Opponents of ethanol also have hammered on an Agriculture Department projection that by 2010, less than 8% of the U.S. gasoline supply will come from corn-based ethanol -- and 30% of the corn crop will be used to make it. That suggests to some that the tradeoff between food and fuel is unbalanced.

At the same time, some foreign countries have been increasingly questioning ethanol. Mexico blamed it in part for contributing to rising prices of corn-based tortillas. China barred new biofuel plants from using corn, and Malaysia trimmed its biofuels production mandates. Cuban President Fidel Castro has called using food crops for fuel a "sinister idea." President Hugo Ch?vez of Venezuela ordered troops to secure his oil-producing nation's grain supplies, saying corn was to be used for food, not fuel.

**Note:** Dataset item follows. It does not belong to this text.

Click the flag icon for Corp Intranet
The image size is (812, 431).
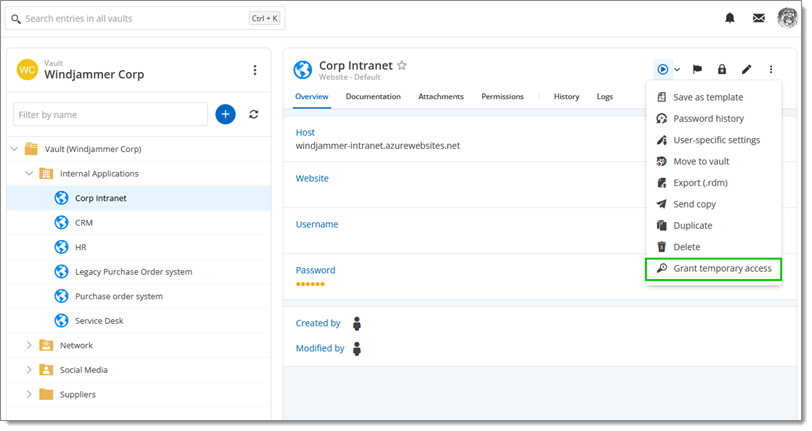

The government of Quebec, which has offered loan guarantees for corn ethanol plants, recently decided not to initiate any new ones. Instead it will turn its attention to so-called cellulosic ethanol, which would be made from switchgrass, wood chips or other plant matter. It concluded that "the environmental costs of corn ethanol are higher than expected," says a spokesman for the province's minister of natural resources.

In recent months, U.S. lawmakers appear to have become more receptive to the anti-ethanol arguments. "People never thought they would have to make a trade between energy security and food security," says Jesse Sevcik, a lobbyist for the ethanol-opposing American Meat Institute.

The ethanol industry, accustomed to getting its way in Washington, hadn't faced such opposition before. It may not have helped that Mr. Dinneen, in a close echo of former Vice President Spiro Agnew's famous line, for months brushed off his foes as "nattering nabobs of negativity."

Mr. Dinneen says arguments about ethanol driving up food costs are overblown, in part because corn farmers will produce so much grain that corn prices will ease. But even though U.S. farmers this year planted their biggest crop since World War II, prices have stayed well above $3 a bushel, thanks to rising demand in developing countries and poor weather in some grain-growing nations. The price is expected to stay well above $3 next year as farmers shift some land from corn to two other crops whose prices have risen sharply, wheat and soybeans.

Bigger Plants

New and bigger ethanol plants, spurred by money from investors far from the Corn Belt, have contributed to production capacity that's expected to approach 12 billion gallons next year. But annual U.S. demand stands at just under 7 billion gallons.

So it's easy to see why the industry supports the Senate version of pending energy legislation, which includes a requirement that gasoline blenders use 36 billion gallons of renewable fuels by 2022. Up to 15 billion gallons of this would come from corn-based ethanol. The rest would come from cellulosic ethanol -- an industry that now barely exists -- or other fuels. A similar bill passed in the House has no such provision.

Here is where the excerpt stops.